Going from partners to parents can be an exciting time! You’ve heard the first year is the hardest, but with a little insight, you can make it through with your sanity intact. From spoiling your newborn to the scoop on poop, check out this new mom’s guide, including advice from real moms, to help you through the good, the bad and the ugly.
You can't spoil a newborn – Despite the old adage that you can hold her too much, cuddling, carrying and responding to your sweet pea will build her self-confidence and strengthen your bond.
Swaddling – Also known as the fourth trimester, life outside the womb can be a lot to take in for a newborn. Learn to swaddle your little one and the transition will be a lot easier for her, and for you.
Must-have baby aids – When nothing else seems to work, getting your infant from fussy to content can be easier when armed with the right baby gear, like swings, bouncers and carriers.
Binkies – Although pacifiers are often given a bad rap, experts agree that it's okay to give your darling one for soothing, as long as breastfeeding is well-established.

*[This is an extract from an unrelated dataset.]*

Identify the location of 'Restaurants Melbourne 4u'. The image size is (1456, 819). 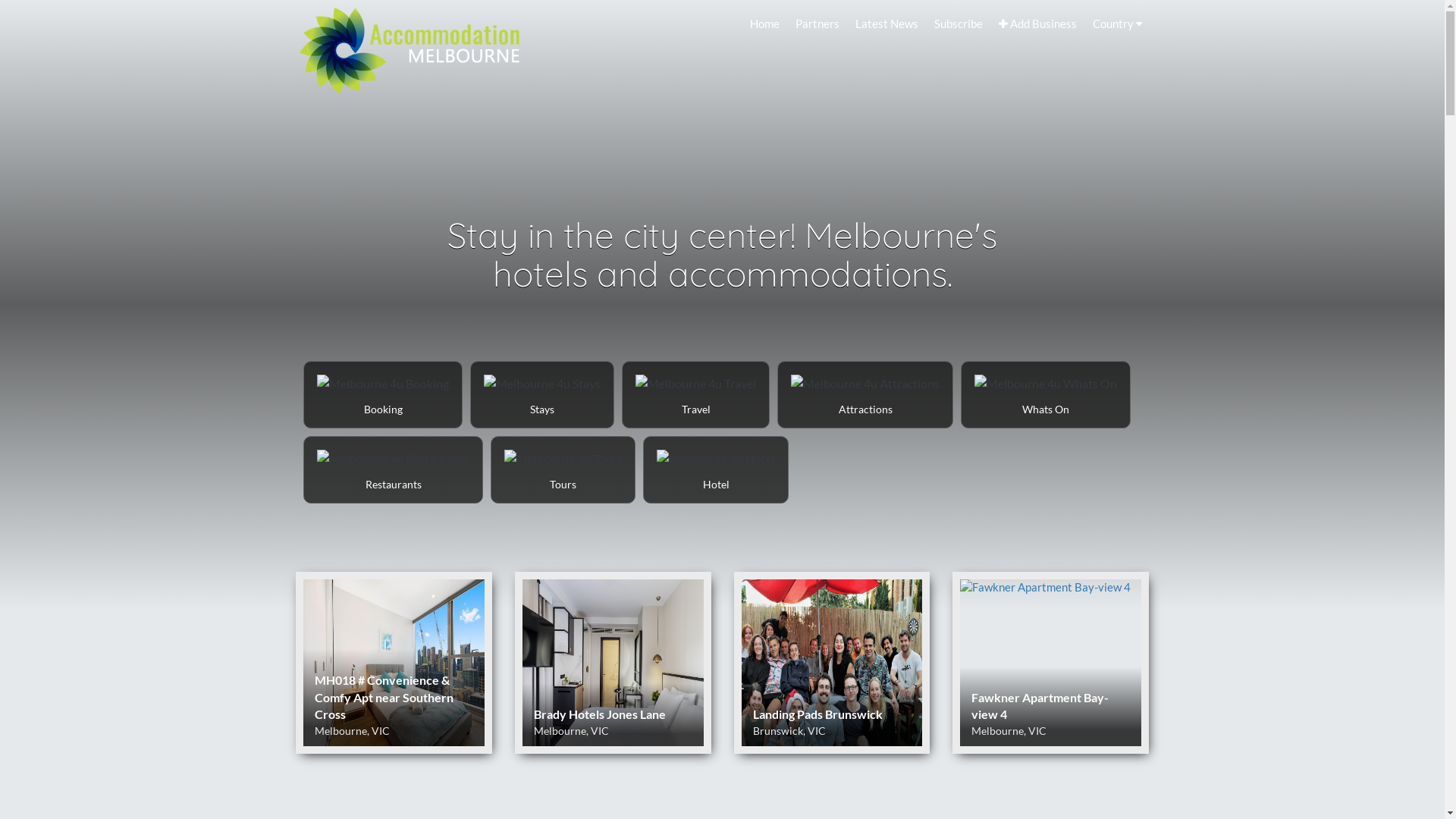
(393, 469).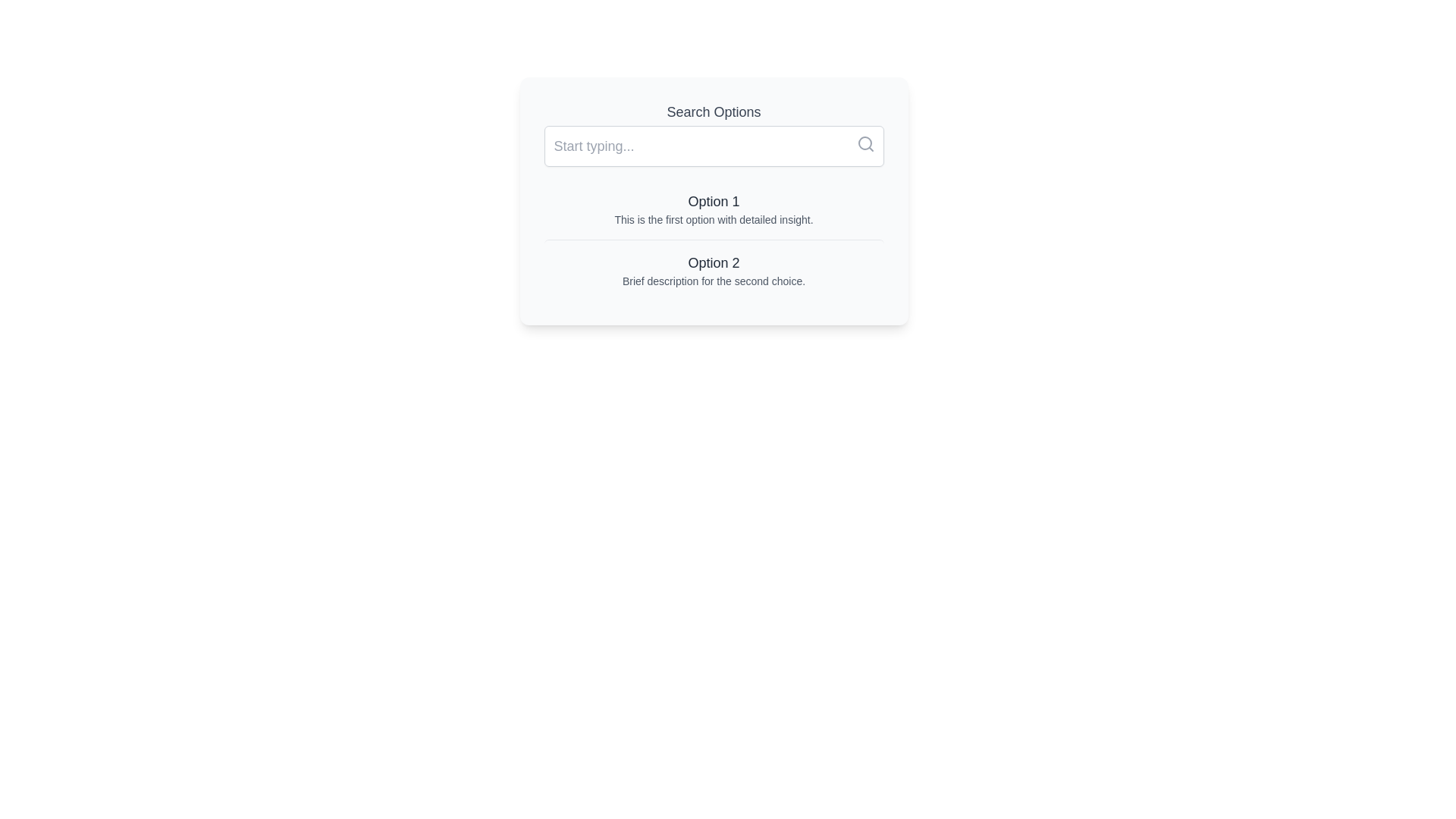 The height and width of the screenshot is (819, 1456). I want to click on the 'Search Options' label, which is a block of text styled in a large gray font, so click(713, 111).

High expectations … for yourself – Give yourself a break and recognize that your priority is to take care of your little ones. Words of advice: "Let the house go. You're going to be so busy with your baby that you won't have time to clean it as much as you want. Enjoy your baby and forget the dust bunnies on the baseboard." -- Leilani Haywood, leilanihaywood.com.
Breastfeeding can be challenging – Not all babies latch on automatically, but the good news is that lactation consultants and organizations like La Leche League offer support.

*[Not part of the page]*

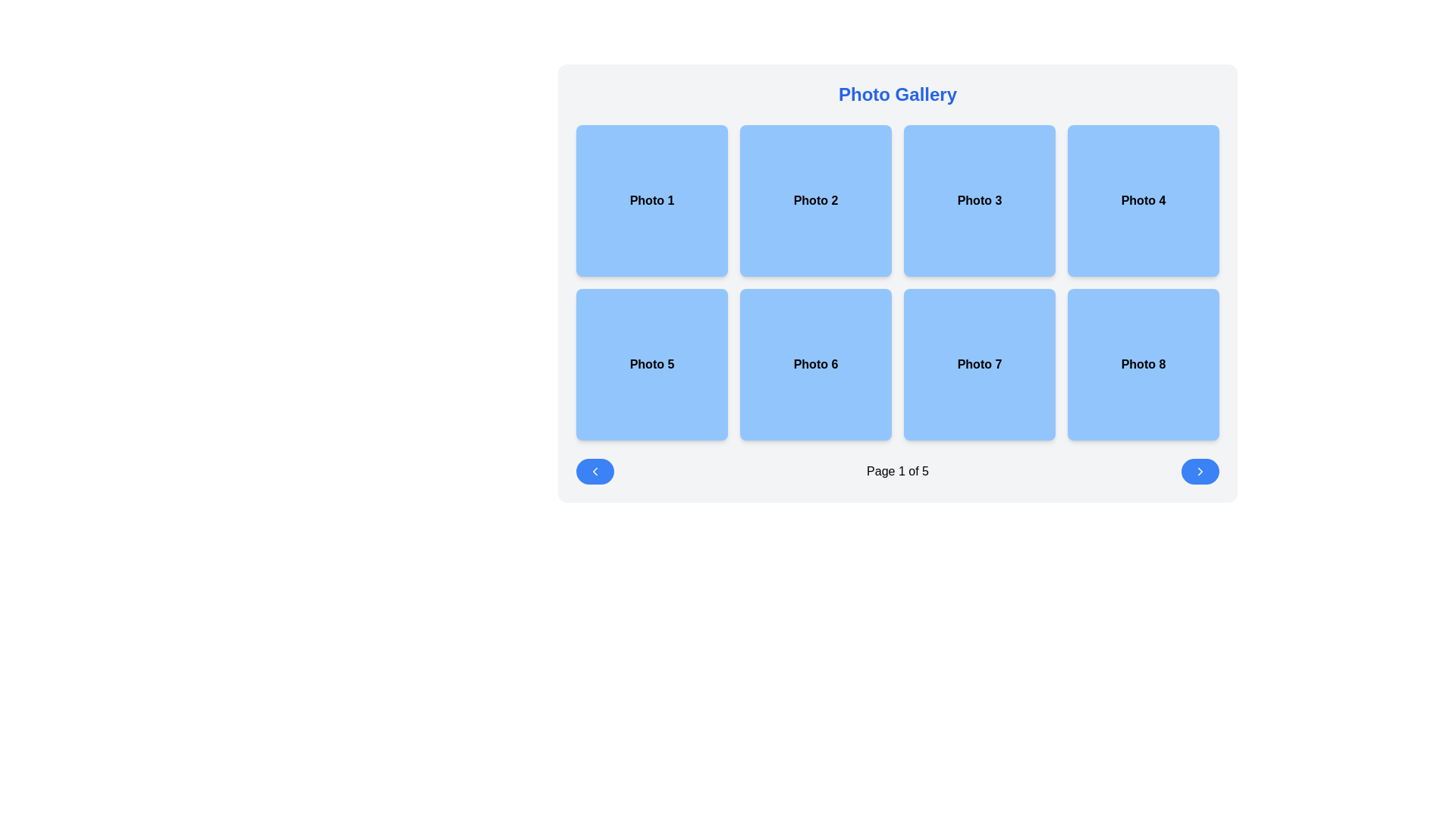  I want to click on the left navigation button, so click(595, 470).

New roles – "I wish someone had warned me that a baby (or two, in our case) would put a strain on my marriage. You wake up one day and realize that you have been job-sharing instead of life-sharing." -- Jennifer Marshall, HappyMamaGifts.com
Visitors – You're a mom now, not Superwoman, so if you have family and friends lined up to see your little angel, accept their offers of food, bottle-feeding and giving you time for a quick nap. But don't be afraid to speak up when your family needs alone time, too.
Meconium – You know that poop happens, but you may not expect the tarry black surprise awaiting you in your newborn's first dirty diaper. Relax -- it's normal, has no odor and is expected in the first few days of your baby's life.
Soreness – "I wish someone had told me how much a mom has to heal in her nether-regions." -- Michelle Nicholasen, mom of five. Whether recovering from a C-section or a vaginal delivery, you need to give yourself time to heal in the midst of feeding, changing and bonding with your bundle of joy.
Emotional overload – "The one thing I have learned that is completely common -- but that no one tells you -- is that you will have a breakdown within the first two weeks of being a new mom and ask yourself 'Can I do this?' Almost every mom I talk to has experienced this, but no one tells you to expect it!" -- Lindsey Groepper, BLASTmedia.com. However, if you think you might be suffering from more than just that overwhelmed feeling and moving into post-partum depression, be sure to seek help.
No matter whose advice you choose to follow or which methods you prefer, go-with-your-gut parenting is the latest advice parents are following today. Ultimately, you should follow your instincts and enjoy the ride!